Claudio Piani e il mondo come un libro da leggere viaggiando
A Materia il racconto di Claudio Piani e di un’esistenza scelta fuori dagli schemi: dall’Australia alla Mongolia, dal deserto del Gobi all’Himalaya, tra incontri inattesi e lezioni di vita

«Il mondo è un libro e chi non viaggia legge solo una pagina». Claudio Piani, 37 anni, lo ha sfogliato tutto, partendo dalla sua Milano fino all’Everest. Zaino in spalla, autostop, una bicicletta da duecento euro comprata in Cina e soprattutto la voglia di cambiare vita: «Non volevo più seguire i binari che la società aveva già scritto per me, volevo vedere il mondo nella sua genuinità».
Lunedì 6 ottobre, a Materia Spazio Libero di Castronno, il viaggiatore ha raccontato dieci anni di avventure che assomigliano a un romanzo, ma sono vita vissuta. Prima la decisione di lasciare tutto a 27 anni: il lavoro da insegnante, gli amici, la fidanzata, l’appartamento a Quarto Oggiaro. Poi l’inizio di una seconda esistenza, fatta di chilometri percorsi senza aerei, tra Europa dell’Est, Siberia, Mongolia e oltre.
La Mongolia e la lezione del sorriso
Uno dei momenti più intensi, ha ricordato, è stato il periodo passato con i nomadi del deserto del Gobi. Senza una lingua comune, Piani ha scoperto l’universalità di un gesto: «Un sorriso è capito ovunque, a Milano come in Mongolia. È il passaporto migliore per entrare nel cuore delle persone». Da allora quell’insegnamento lo ha accompagnato in ogni viaggio, perfino nei momenti più critici, quando a puntargli un’arma erano i militari o i talebani.
Dal turismo di massa al viaggio autentico
Non tutto, però, è stato idilliaco. In Vietnam e Cambogia Piani si è scontrato con il lato oscuro del turismo di massa, fatto di sfruttamento e diseguaglianze. Da lì la scelta di viaggiare in moto per uscire dalle rotte affollate e incontrare villaggi lontani dalla globalizzazione: «Ho visto bambini con solo un paio di ciabatte più felici degli studenti a cui insegnavo a Milano, che avevano tutto. Questo mi ha fatto riflettere su cosa conti davvero».

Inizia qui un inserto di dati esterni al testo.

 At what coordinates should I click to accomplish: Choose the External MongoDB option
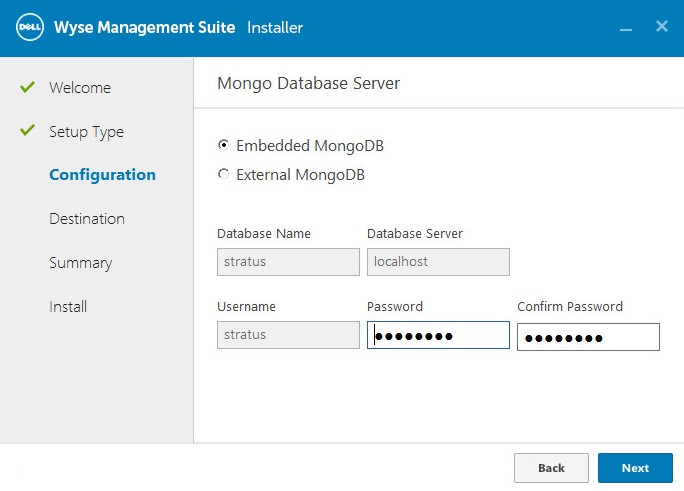(223, 175)
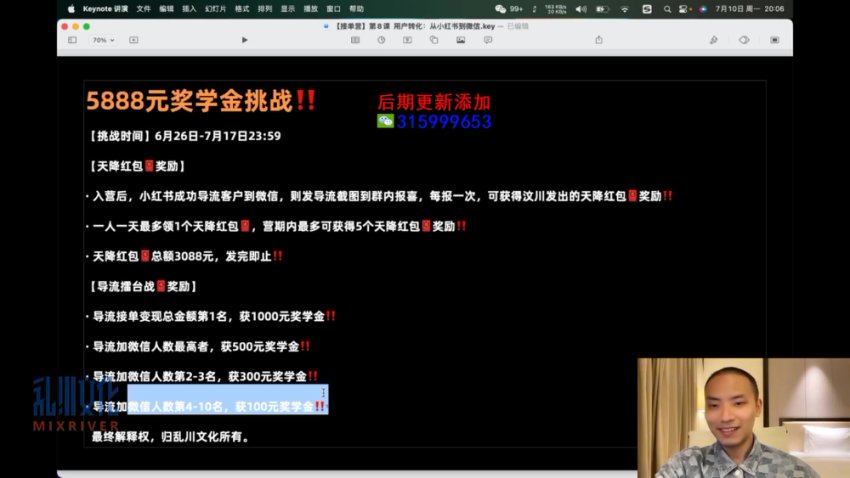Click the 5888元奖学金挑战 slide title text
Image resolution: width=850 pixels, height=478 pixels.
tap(189, 101)
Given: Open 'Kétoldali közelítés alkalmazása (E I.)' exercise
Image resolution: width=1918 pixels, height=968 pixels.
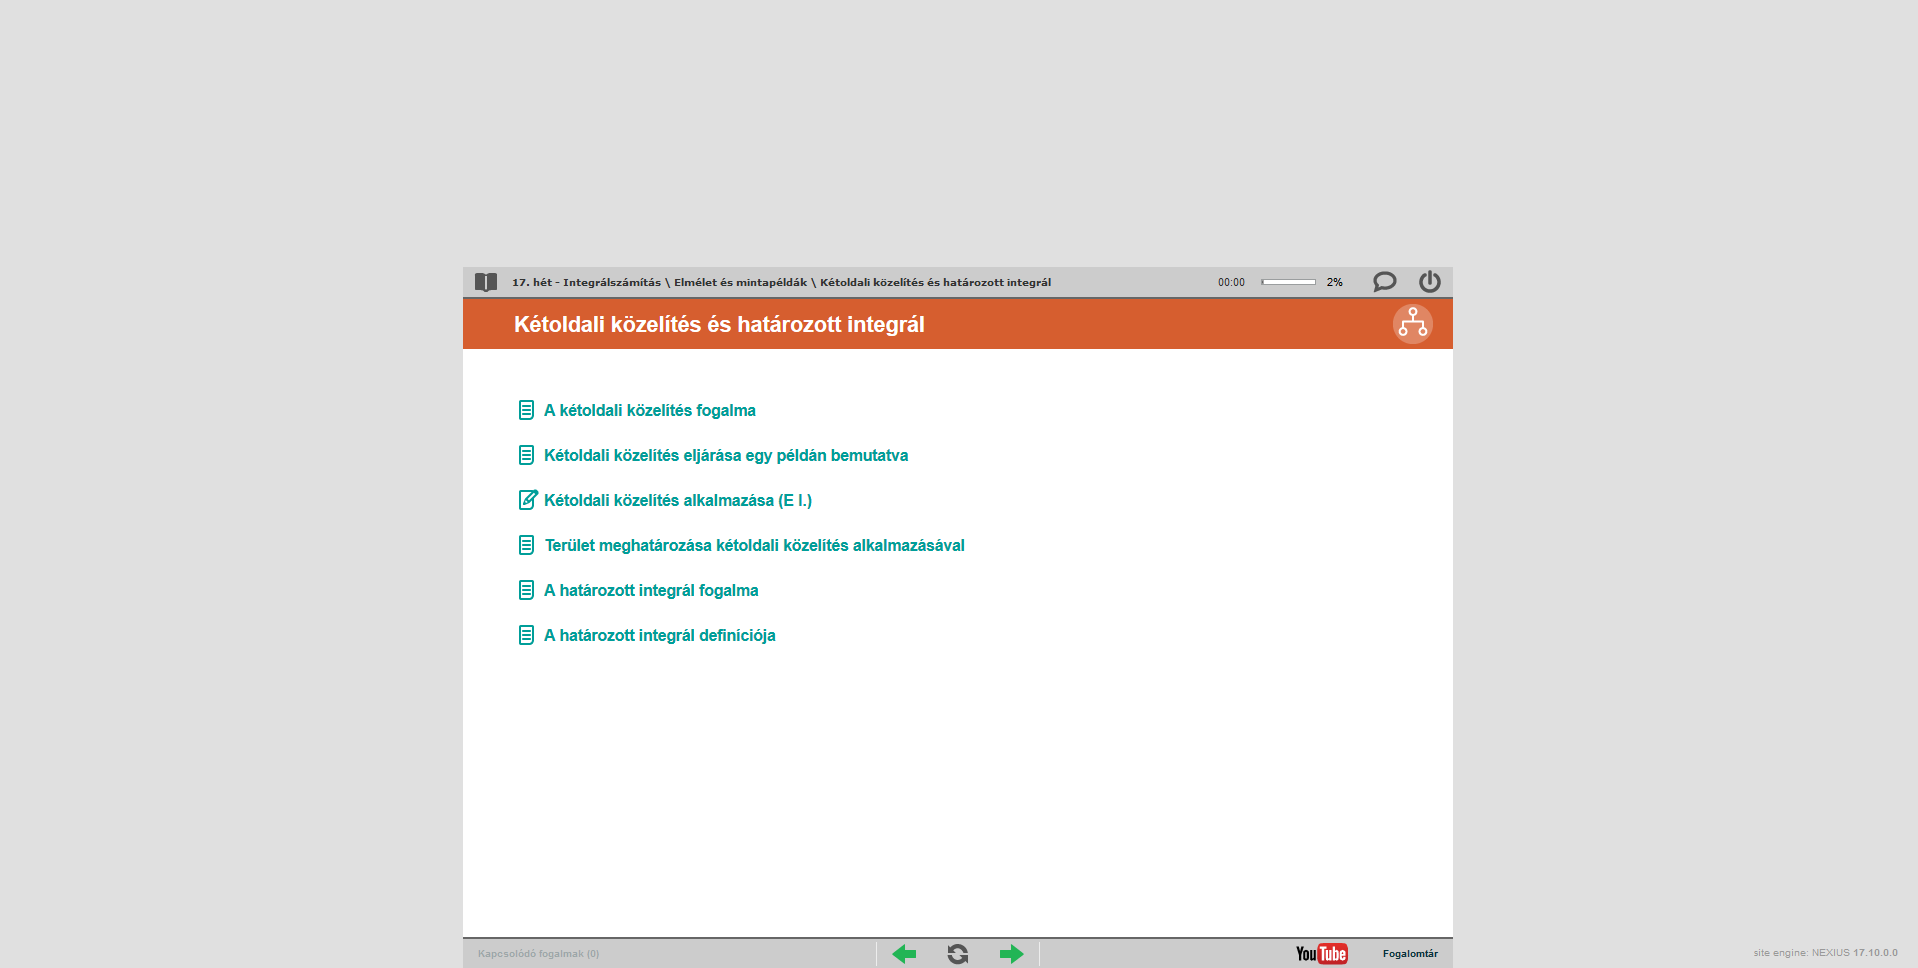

Lavorare in Australia, insegnare in Cina
Tra un viaggio e l’altro, Piani si è fermato per mesi a lavorare: in Australia come elettricista, magazziniere e badante, in Cina come insegnante di educazione fisica in una scuola di periferia. Esperienze che gli hanno mostrato società diversissime, tra contraddizioni e scoperte: «In Cina ero l’unico straniero in una scuola da duemila studenti. Mi chiamavano “maestro spaghetto” e venivano a toccarmi i peli sulle braccia perché non ne avevano mai visti. Ma ho trovato una socialità fortissima, molto più viva di quella a cui ero abituato in Italia».
Viaggi estremi: autostop, bici e Himalaya
Il racconto si è fatto avventura pura quando Piani ha ripercorso le migliaia di chilometri percorsi in autostop, dormendo in stazioni, spiagge e case di sconosciuti. Oppure quando, salito in sella alla sua bicicletta, ha attraversato deserti, steppe e montagne: «Ho pedalato nel Tien Shan sotto una tempesta di fulmini, convinto che sarei morto. Il giorno dopo ho letto che in Italia tre ragazzi erano stati uccisi da un fulmine in spiaggia. È lì che capisci quanto la vita sia imprevedibile e che vale sempre la pena provarci».
Il suo ultimo progetto, iniziato nel 2024, lo ha portato da Milano al campo base dell’Everest, diecimila e cinquecento chilometri a pedali e a piedi: «Non è stato solo un viaggio, ma un pellegrinaggio. Ogni passo, ogni incontro, era un modo per allargare la vita».
La riflessione finale
Alla fine della serata, Piani ha lasciato un messaggio semplice ma potente: «Non possiamo sapere quanto durerà la nostra vita. Ma possiamo provare ad allargarla. Per me significa viaggiare. Per altri può essere leggere, imparare, coltivare passioni. Basta non smettere di mettersi in gioco».